Все оттенки черного
Шрифт:
На даче, на участке шел повальный обыск. Точнее, уже затухал, как угли после пожара. По торжественно-многозначительным лицам сотрудников милиции и блестящему от возбуждения взгляду следователя Караулова, опередившего Колосова почти на два с половиной часа, начальник отдела убийств понял: во время обыска что-то такое нашли.
— Кто милицию вызвал из них? — спросил он первого попавшегося навстречу оперативника.
— Сам Смирнов. У него мобильный, — ответил тот шепотом.
— Но эксперт только что мне сказал: на первый взгляд все похоже на сердечный приступ. Клиническая картина совпадает.
— Точно.
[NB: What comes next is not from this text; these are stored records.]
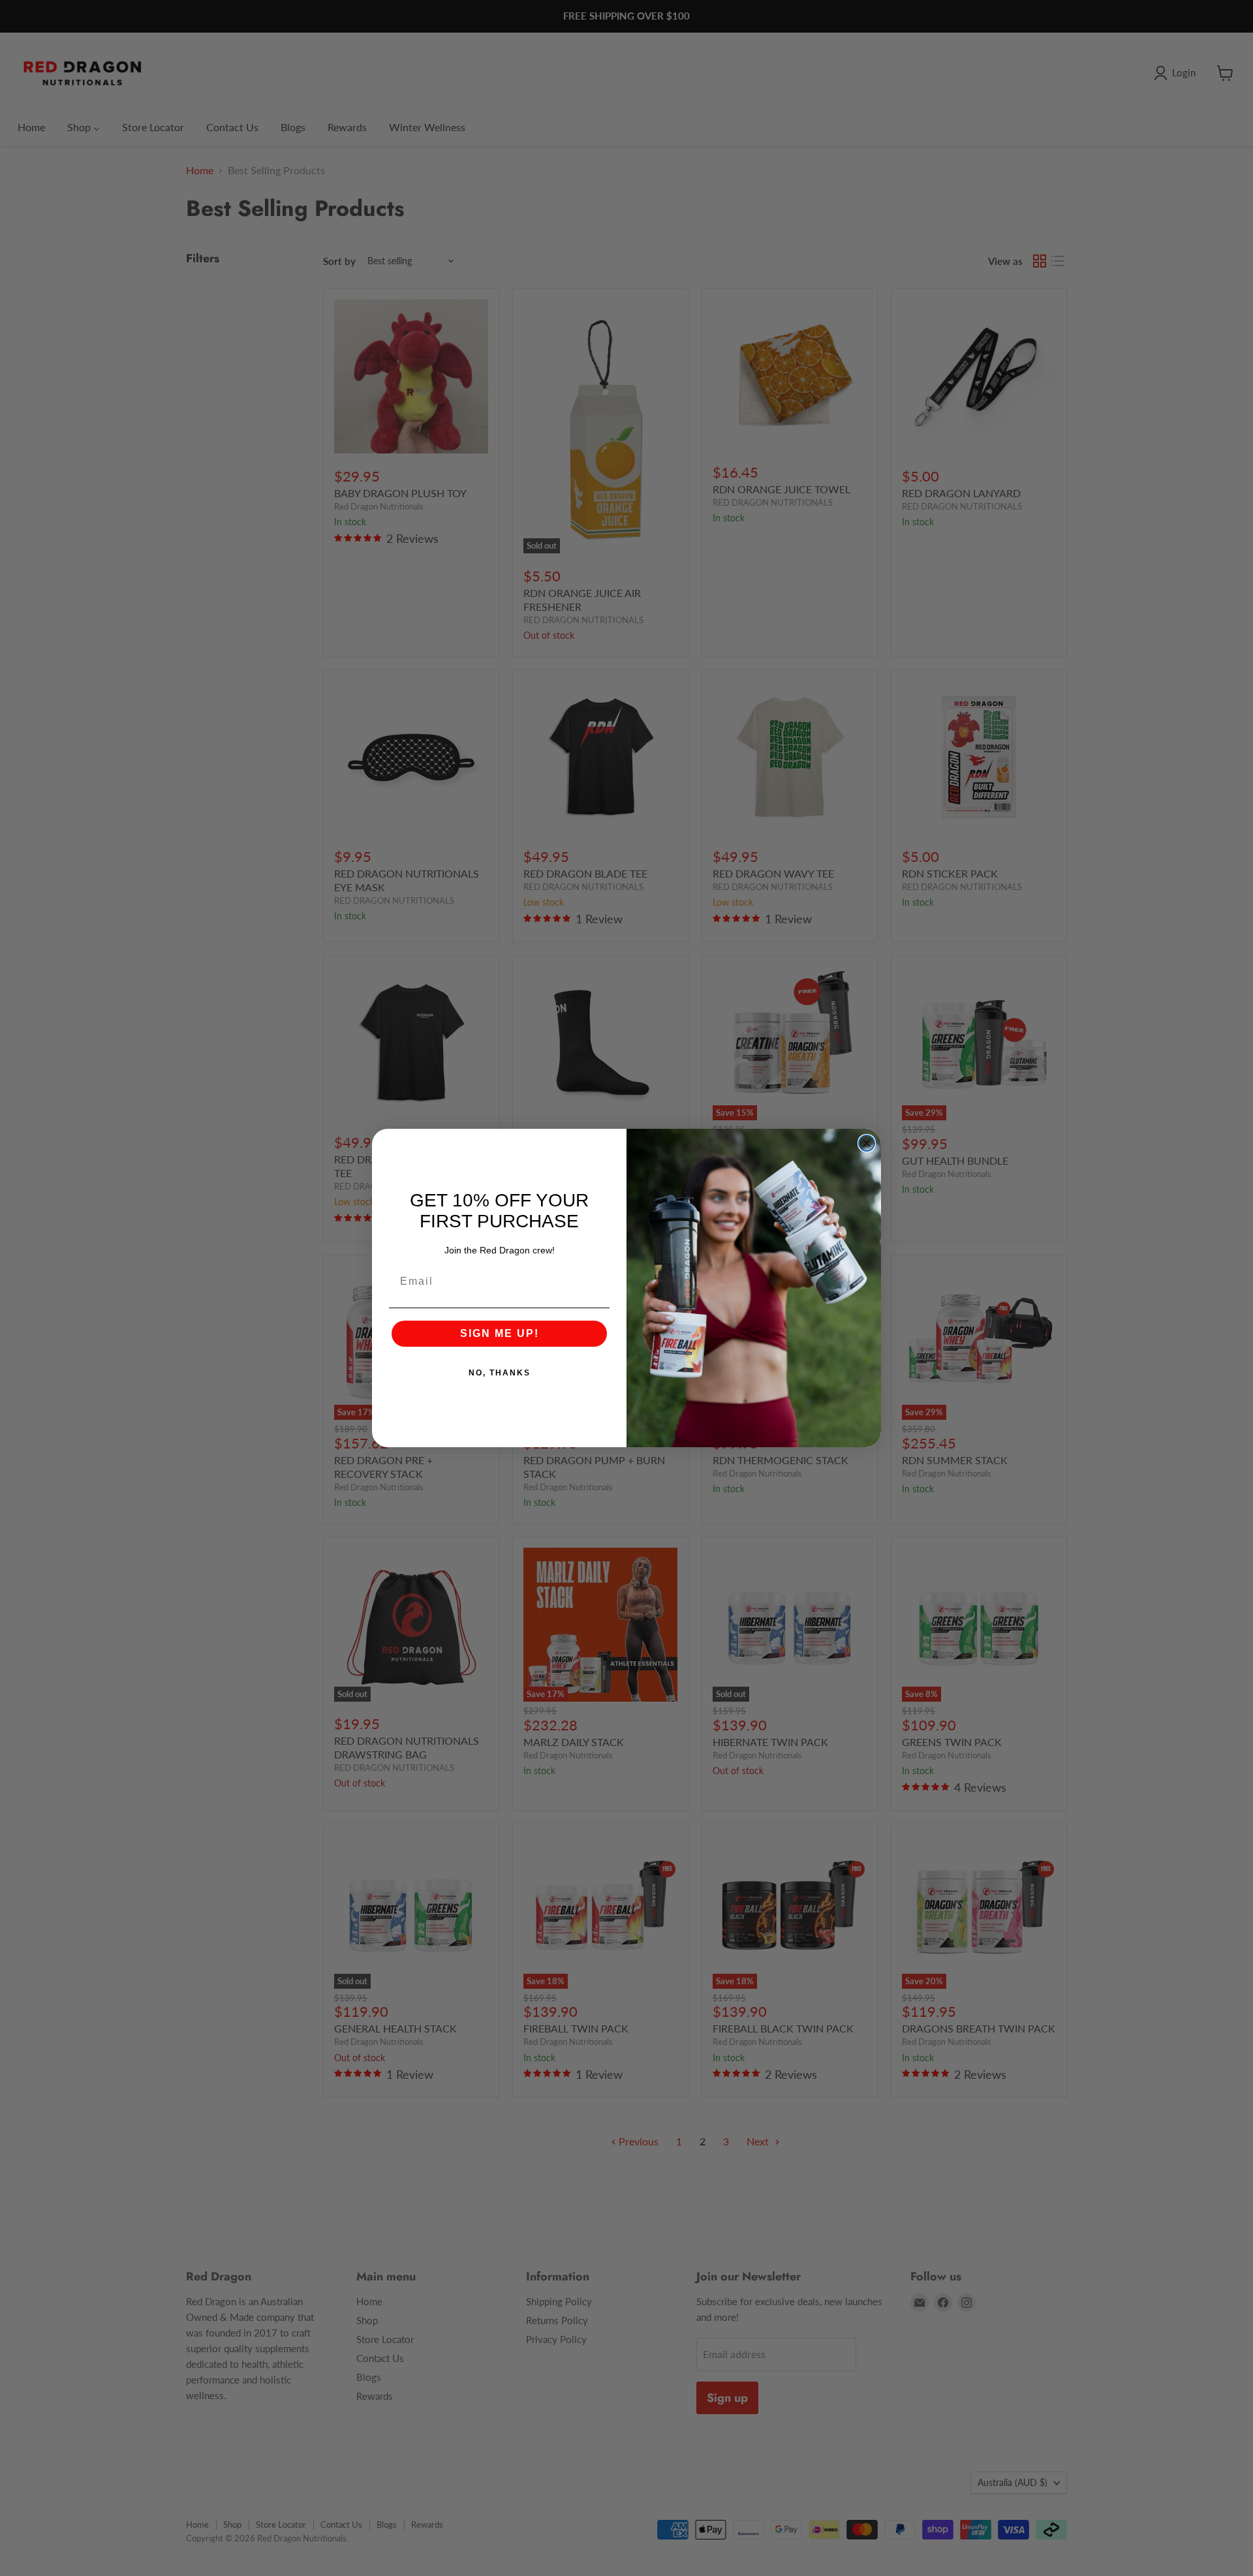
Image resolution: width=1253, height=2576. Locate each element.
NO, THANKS (500, 1372)
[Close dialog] (866, 1143)
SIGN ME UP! (499, 1333)
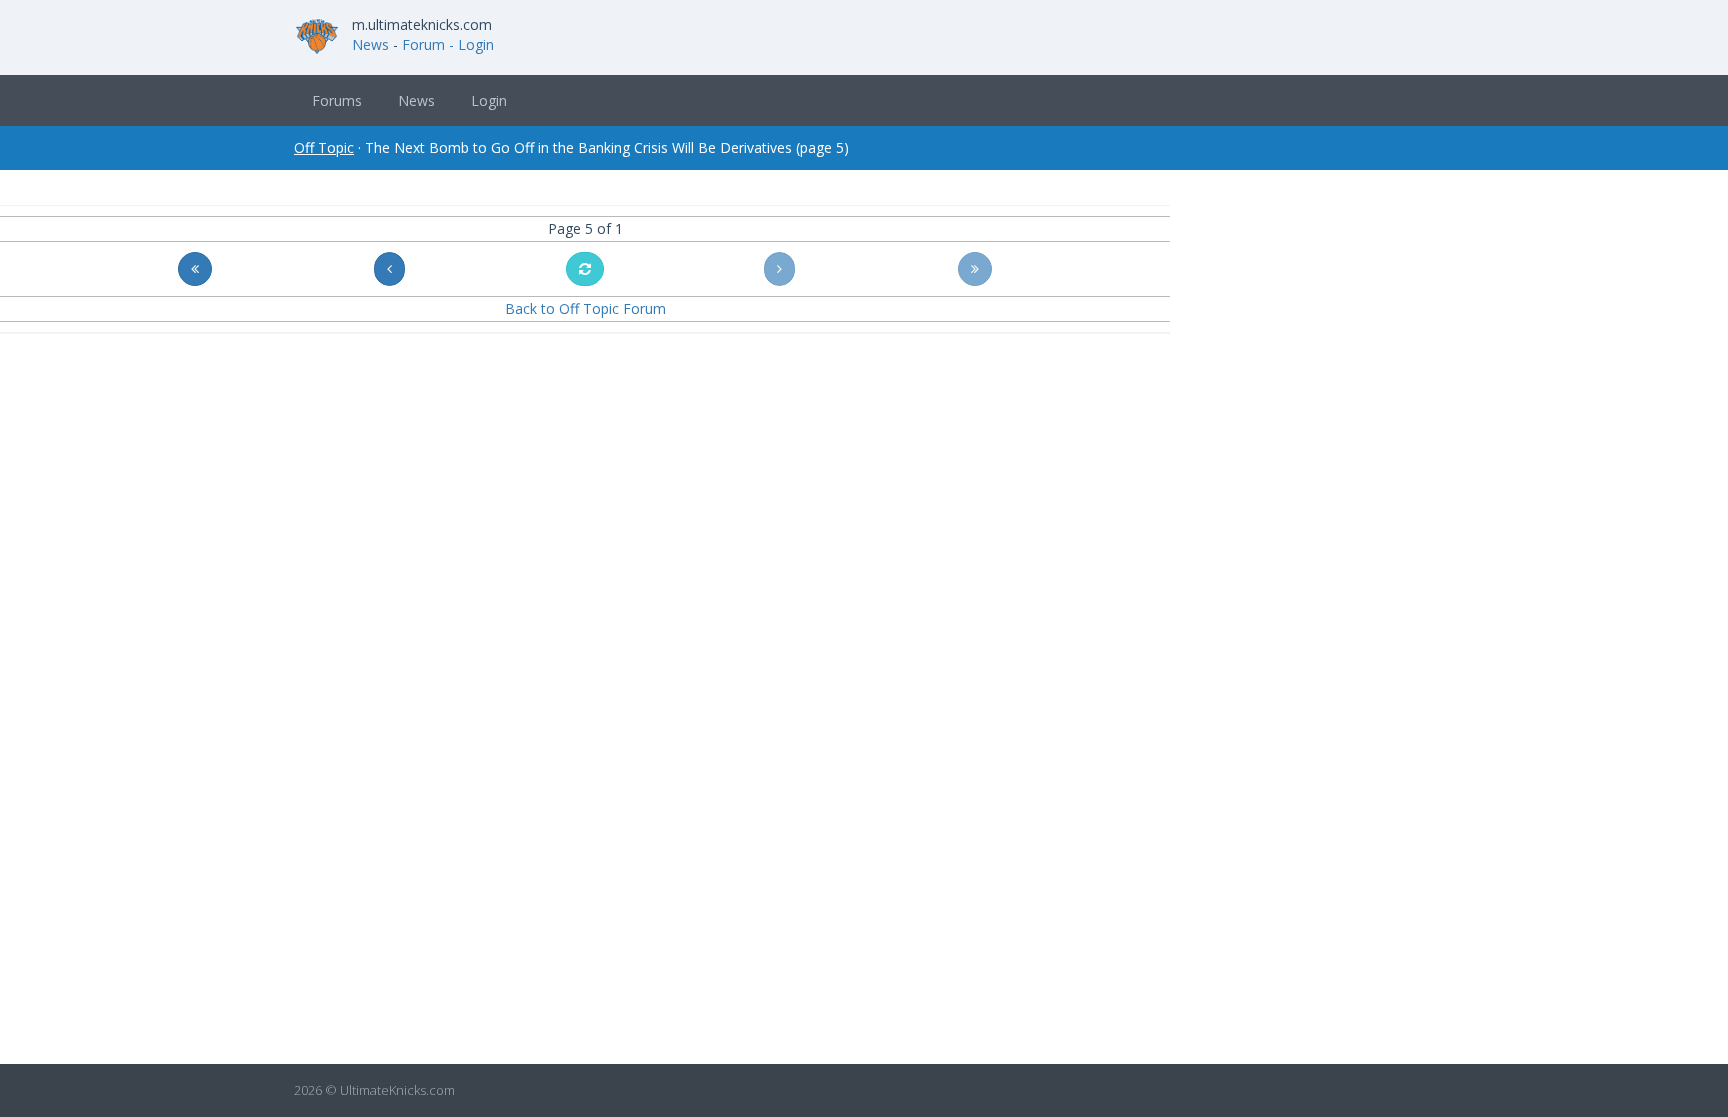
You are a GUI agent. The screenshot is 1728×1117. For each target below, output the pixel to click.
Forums (337, 100)
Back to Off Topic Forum (585, 308)
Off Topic (324, 147)
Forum (423, 44)
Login (489, 100)
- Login (471, 44)
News (370, 44)
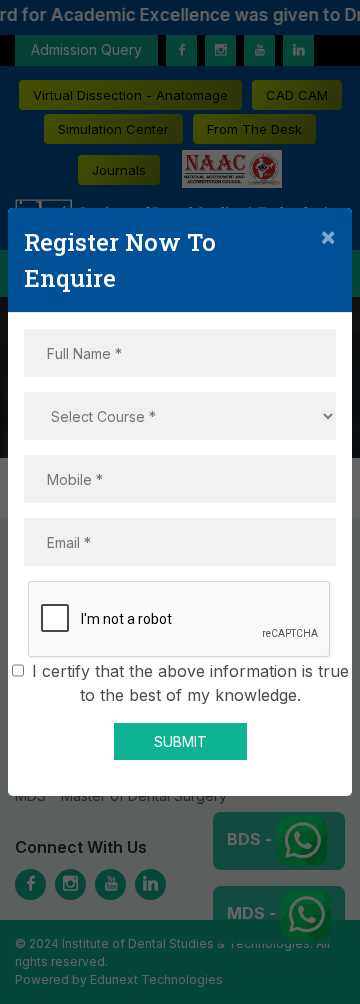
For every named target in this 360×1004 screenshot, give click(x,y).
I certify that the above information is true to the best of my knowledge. (190, 683)
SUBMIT (180, 741)
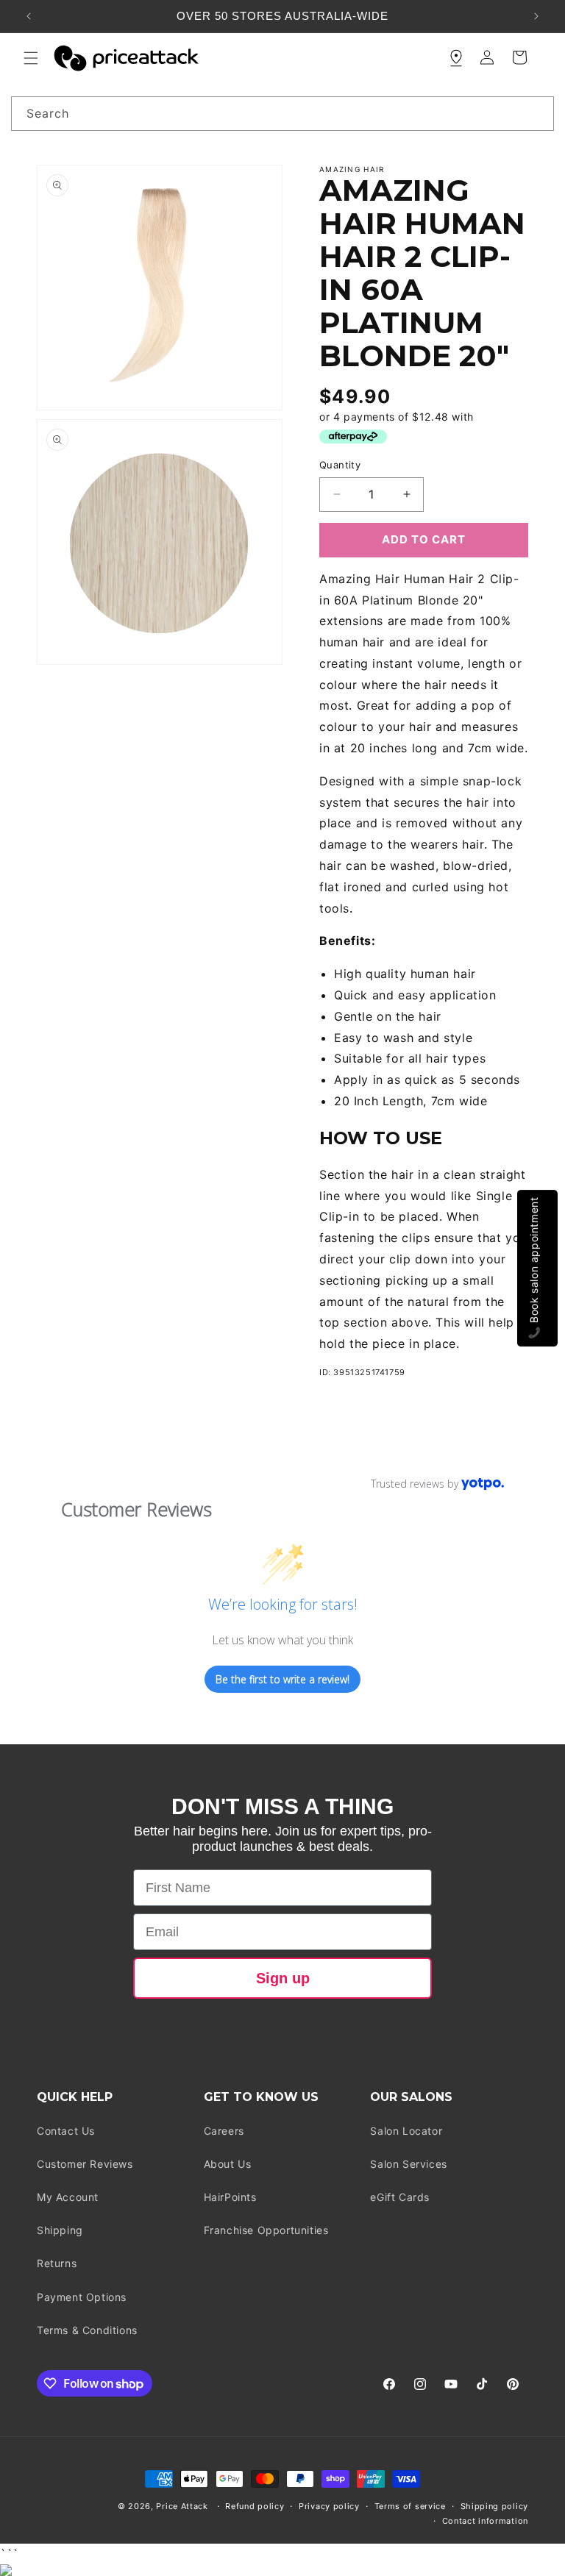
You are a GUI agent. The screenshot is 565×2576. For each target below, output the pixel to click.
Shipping (60, 2230)
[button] (31, 58)
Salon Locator (406, 2130)
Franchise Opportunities (266, 2230)
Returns (57, 2263)
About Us (228, 2164)
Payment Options (82, 2297)
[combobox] (282, 113)
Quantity (339, 465)
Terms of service (410, 2506)
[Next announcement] (536, 16)
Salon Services (408, 2164)
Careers (224, 2130)
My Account (68, 2197)
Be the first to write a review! (282, 1679)
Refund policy (254, 2506)
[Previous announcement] (29, 16)
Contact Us (66, 2130)
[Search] (537, 113)
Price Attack (181, 2506)
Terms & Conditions (87, 2330)
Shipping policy (495, 2506)
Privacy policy (329, 2506)
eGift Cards (400, 2197)
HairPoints (230, 2197)
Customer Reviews (85, 2164)
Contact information (485, 2521)
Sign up (283, 1978)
Только Смирнов, несмотря на это, не в «Скорую» бросился звонить, а в «02», — ответил оперативник. — Дежурному крикнул —
Следователь Караулов, как то и полагалось по закону, находился в самом эпицентре событий. Сидел за столом на террасе и убористым ученическим почерком заполнял уже второй по счету вкладыш к протоколу осмотра места происшествия. Перед ним на столе в целлофановых опечатанных пакетах стояли три весьма любопытных предмета. Самая обычная картонная упаковка сока. То был томатный сок, на коробке дразнили глаз спелые помидоры. Небольшой пузыречек с какой-то густой жидкостью, закрытый хорошо притертой пробкой, — это была специальная тара для сбора жидких образцов с места происшествия. И… пластиковая двухсотграммовая бутылочка из-под кетчупа. И ко всем этим на первый взгляд банальнейшим предметам Караулов относился с великой осторожностью и опаской. Словно это был драгоценный хрусталь и он боялся его расколоть.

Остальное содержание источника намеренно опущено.